*** GIVEN DATA ***

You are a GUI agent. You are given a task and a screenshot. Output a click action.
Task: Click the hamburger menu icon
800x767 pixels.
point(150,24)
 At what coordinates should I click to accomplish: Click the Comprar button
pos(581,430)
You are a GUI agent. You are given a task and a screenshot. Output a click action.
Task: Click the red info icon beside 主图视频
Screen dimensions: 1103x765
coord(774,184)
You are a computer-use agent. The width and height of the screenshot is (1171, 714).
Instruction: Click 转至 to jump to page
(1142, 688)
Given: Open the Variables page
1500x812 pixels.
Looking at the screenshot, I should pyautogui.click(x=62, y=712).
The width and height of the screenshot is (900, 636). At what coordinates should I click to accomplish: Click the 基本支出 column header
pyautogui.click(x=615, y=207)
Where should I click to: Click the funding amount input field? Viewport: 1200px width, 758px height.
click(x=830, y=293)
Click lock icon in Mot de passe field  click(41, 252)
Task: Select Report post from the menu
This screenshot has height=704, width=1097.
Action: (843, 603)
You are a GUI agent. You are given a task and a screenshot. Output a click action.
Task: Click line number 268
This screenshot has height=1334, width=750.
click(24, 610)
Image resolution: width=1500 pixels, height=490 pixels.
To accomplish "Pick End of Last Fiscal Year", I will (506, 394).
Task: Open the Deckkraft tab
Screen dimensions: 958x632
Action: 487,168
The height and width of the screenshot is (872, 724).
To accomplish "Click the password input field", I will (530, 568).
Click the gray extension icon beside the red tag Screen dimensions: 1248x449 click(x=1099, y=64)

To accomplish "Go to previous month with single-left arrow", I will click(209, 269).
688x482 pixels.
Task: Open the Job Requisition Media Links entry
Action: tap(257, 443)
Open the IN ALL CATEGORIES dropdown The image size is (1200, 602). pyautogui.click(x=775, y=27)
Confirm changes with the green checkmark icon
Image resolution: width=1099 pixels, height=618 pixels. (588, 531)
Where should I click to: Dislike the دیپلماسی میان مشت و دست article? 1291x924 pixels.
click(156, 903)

*** End of GIVEN DATA ***

#### [TASK STATEMENT]
Take the lines above from the one containing "The width and height of the screenshot is (900, 636)." to the one containing "Click the gray" and retype them exactly, both ends included, with nothing added.

#### [PROBLEM SOLUTION]
The width and height of the screenshot is (900, 636). At what coordinates should I click to accomplish: Click the 基本支出 column header
pyautogui.click(x=615, y=207)
Where should I click to: Click the funding amount input field? Viewport: 1200px width, 758px height.
click(x=830, y=293)
Click lock icon in Mot de passe field  click(41, 252)
Task: Select Report post from the menu
This screenshot has height=704, width=1097.
Action: (843, 603)
You are a GUI agent. You are given a task and a screenshot. Output a click action.
Task: Click line number 268
This screenshot has height=1334, width=750.
click(24, 610)
Image resolution: width=1500 pixels, height=490 pixels.
To accomplish "Pick End of Last Fiscal Year", I will (506, 394).
Task: Open the Deckkraft tab
Screen dimensions: 958x632
Action: 487,168
The height and width of the screenshot is (872, 724).
To accomplish "Click the password input field", I will (530, 568).
Click the gray extension icon beside the red tag Screen dimensions: 1248x449 click(x=1099, y=64)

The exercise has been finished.